TASK DIRECTIONS ▸
Please carry on the passage below about volatility, diversification, and risk in investing, starting right after its last sentence.

SOURCE PASSAGE ▸
____________
MPT tools — volatility is risk, diversification, tracking error. Volatility is not risk; it’s emotion.
Now, if you want to manage emotion for your clients, that’s one thing. But don’t call it risk. So, I see it all the time in the industry. Risk management — cross it out. Emotion management. Let’s call it for what it is — emotion management. That changes the way you think about it, doesn’t it? Diversification is a comfort blanket.
There’s very few situations where diversification makes sense. Now, what I’m talking about here is your long-term growth portfolio. I’m not talking about the short-term liquidity, your dividend, your income payments. I’m talking about the long-term growth. And we’ll talk about how we put this all together.
Diversification rarely makes sense. There’s a few situations where it does.
And tracking error — this one is the bizarrest of all. We created this. Unbelievable. Anyway, we’ll talk about that later.
Business risk — now, this is where it really gets dicey for you in a firm, because we know investors are emotional. And if things don’t go well, they pull their money out.
So, emotional risk by the investors gets turned into business risk for the company. And that’s real. But let’s not call it an investment risk.
It’s business risk for you, as a firm. And that’s fine. We worry about that too, as a firm.
And then regulation — suitability. You know the suitability requirements? The question is, how afraid are you? Are you really afraid, just kind of afraid, or not very afraid at all?
So, we’ll build a portfolio for you, based on your fears. And then there’s grievances. That’s the bane of the US. Anything that somebody can sue on, they will. And this is obviously something that happens.
____________
DATA SUPPLIED ▸
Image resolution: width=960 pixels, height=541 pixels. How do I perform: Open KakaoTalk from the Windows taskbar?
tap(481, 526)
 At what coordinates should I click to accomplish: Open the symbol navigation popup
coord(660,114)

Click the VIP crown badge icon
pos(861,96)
____________
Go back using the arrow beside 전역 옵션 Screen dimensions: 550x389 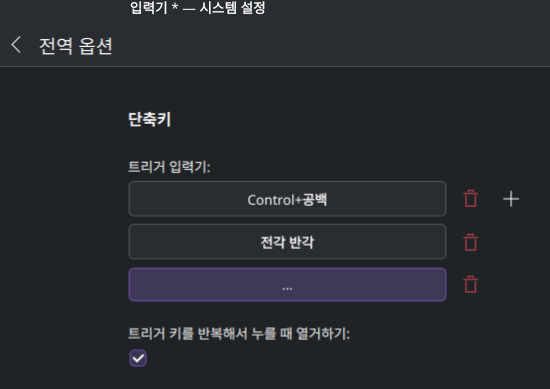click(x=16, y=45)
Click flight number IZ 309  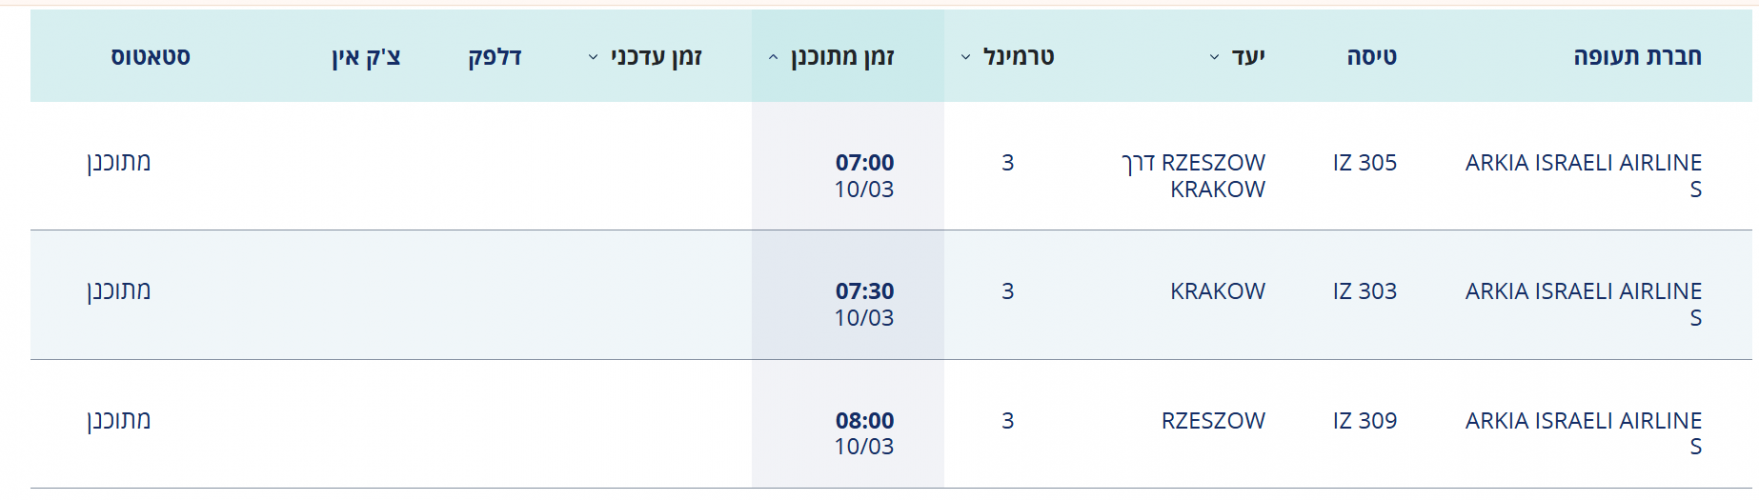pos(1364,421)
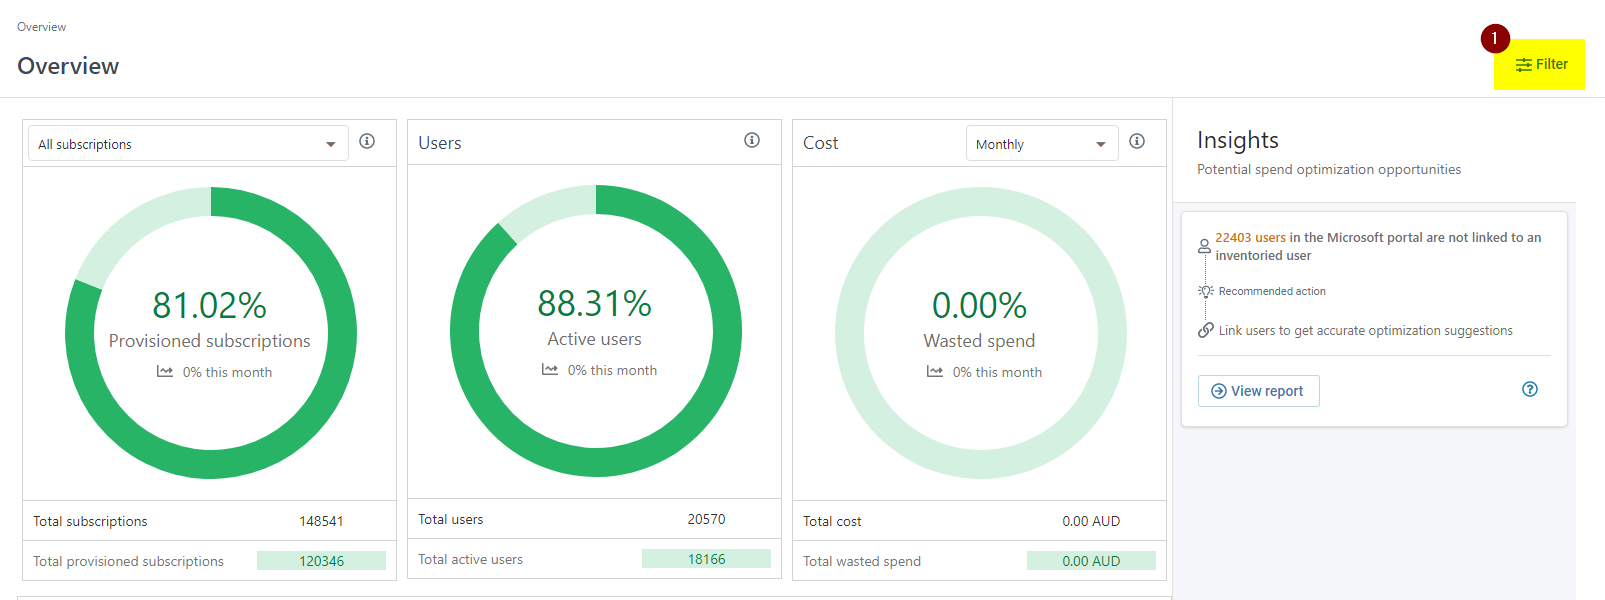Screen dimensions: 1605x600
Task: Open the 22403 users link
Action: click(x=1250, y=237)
____________
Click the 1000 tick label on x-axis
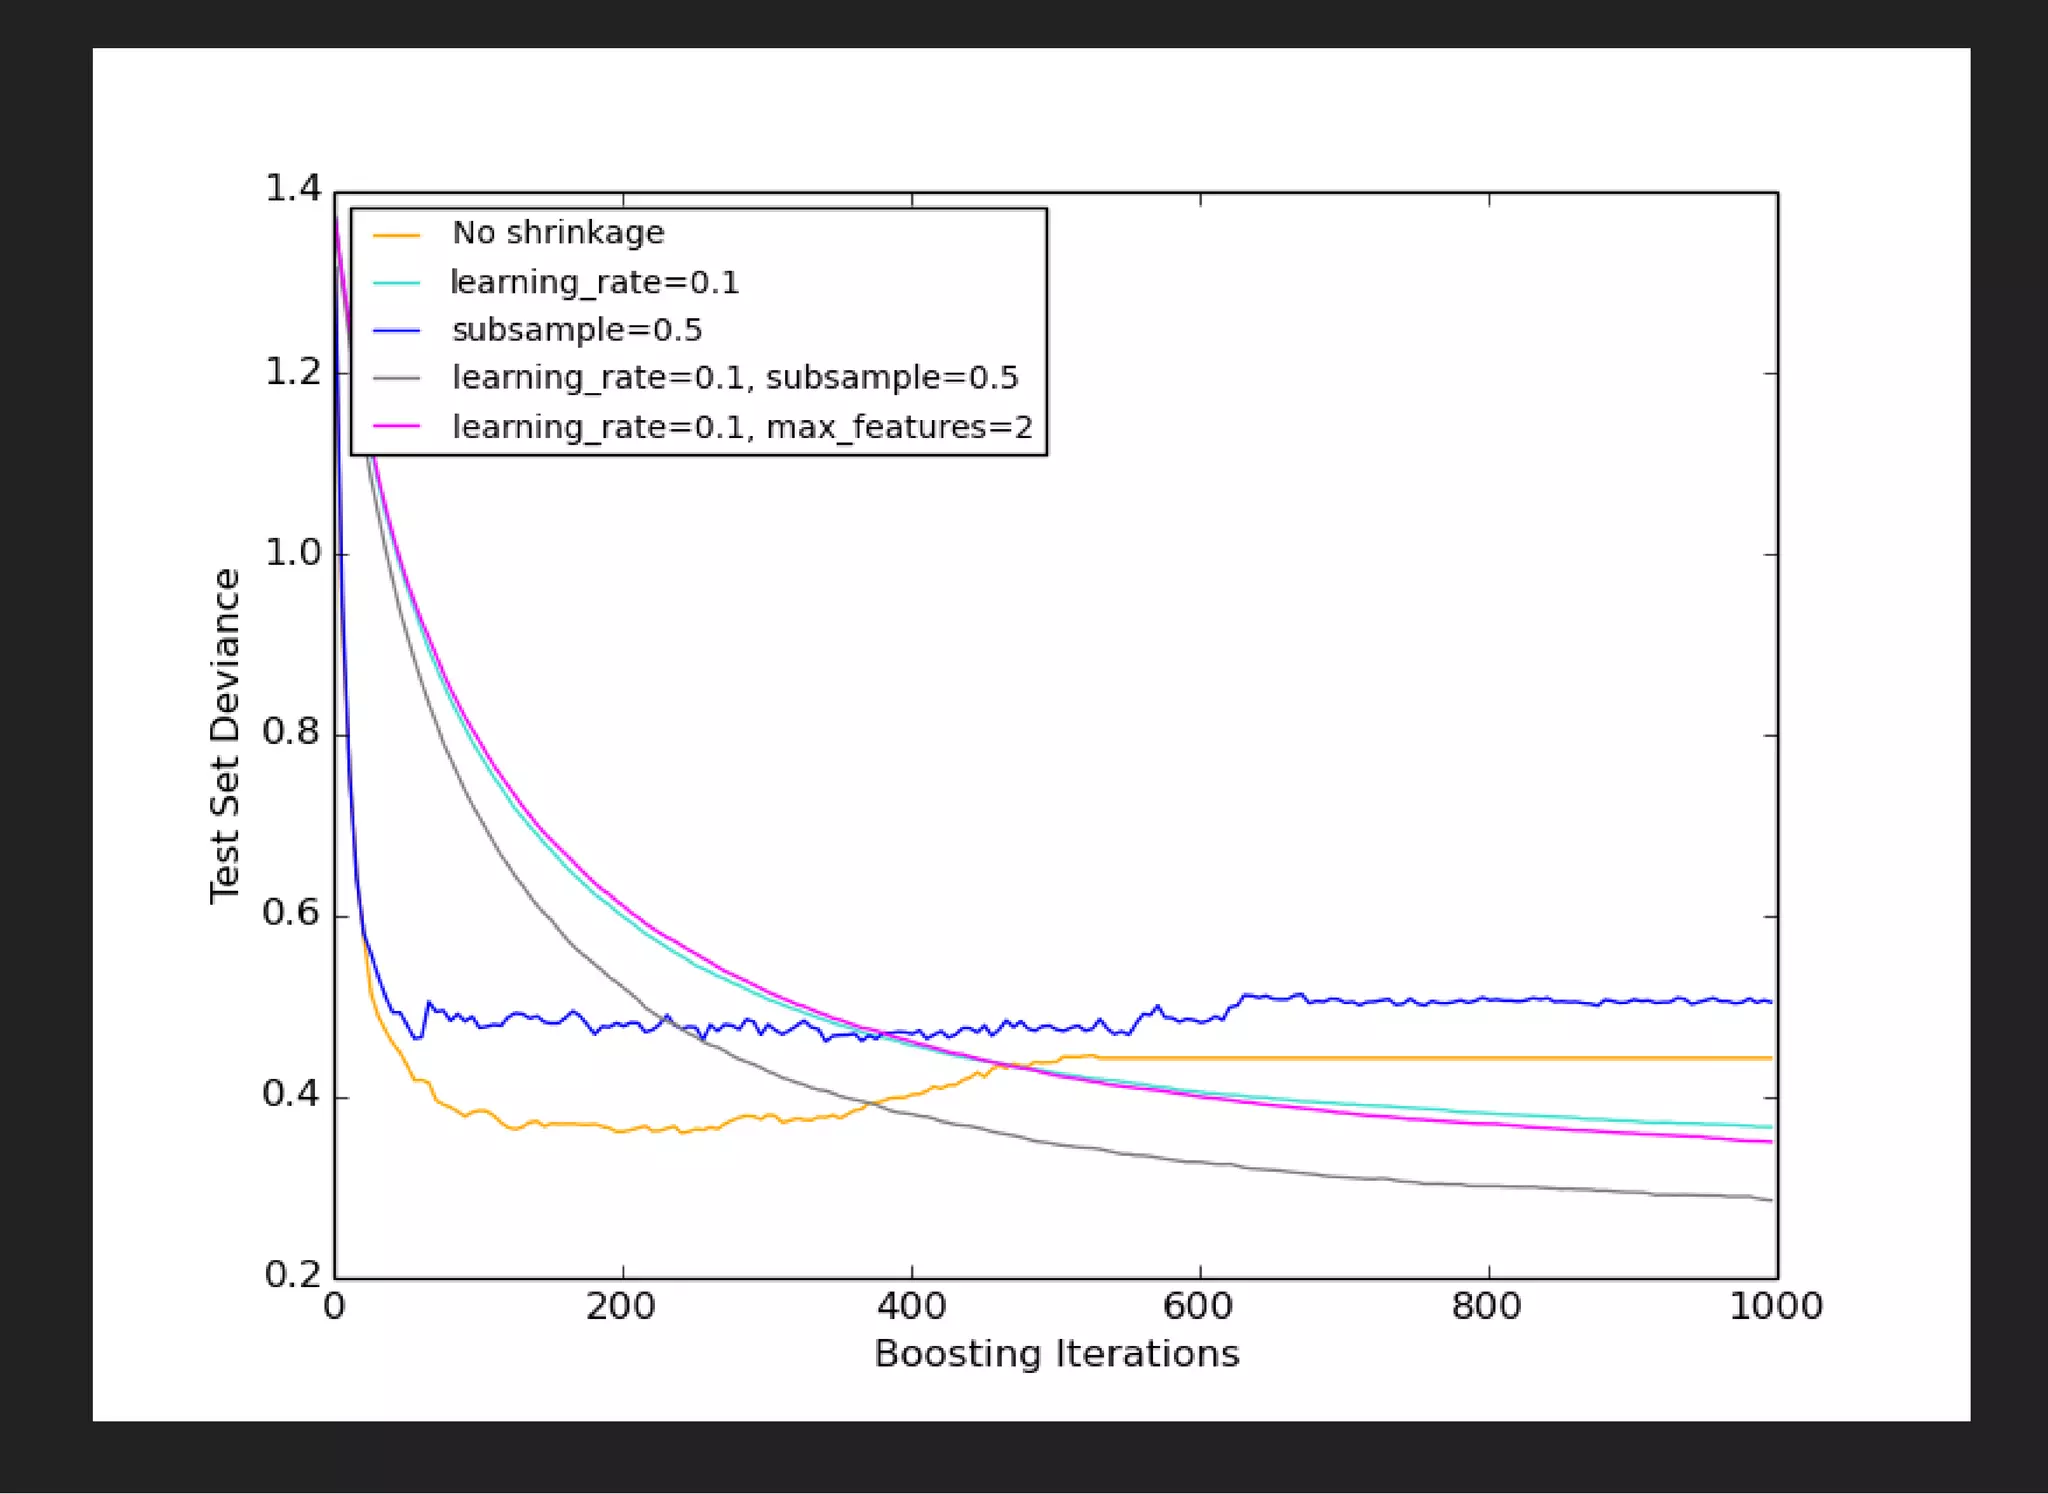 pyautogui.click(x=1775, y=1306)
____________
REPLY ▸
So here’s a standard risk–return framework — standard risk–return framework. So, you go from low risk to high risk, and then from low return to high return. See this everywhere.
But when we look at it — and the way we quote, “measure risk,” it’s really emotional comfort versus return. If you want to deliver low emotional [INAUDIBLE] through your investments, you get low returns. One of the things we’re going to talk about is separating those and having the adviser deal and create the emotional comfort so that we, as investment managers, can deliver tremendous returns.
And so, that’s what we see. So, this is really what we’re dealing with, emotion versus return. And then we end up with the cult of emotion. So, this is that adviser that says, you’re afraid. I know you’re afraid. I’m not going to deliver a portfolio that stirs up your emotions, and that’s where you end up.
Notice the upper bound is 10%, which is the long-term return of the stock market. For capital portfolios, we almost always put things other than stocks in there. And we’re guaranteed to underperform.
How many of you have clients that are 100% equities in their capital growth portfolio? Got a few. Good.
What we’re looking for is behavioral investing. And there’s two key players in all of this — two key players in this. They’re called the behavioral financial adviser and the behavioral financial analysts.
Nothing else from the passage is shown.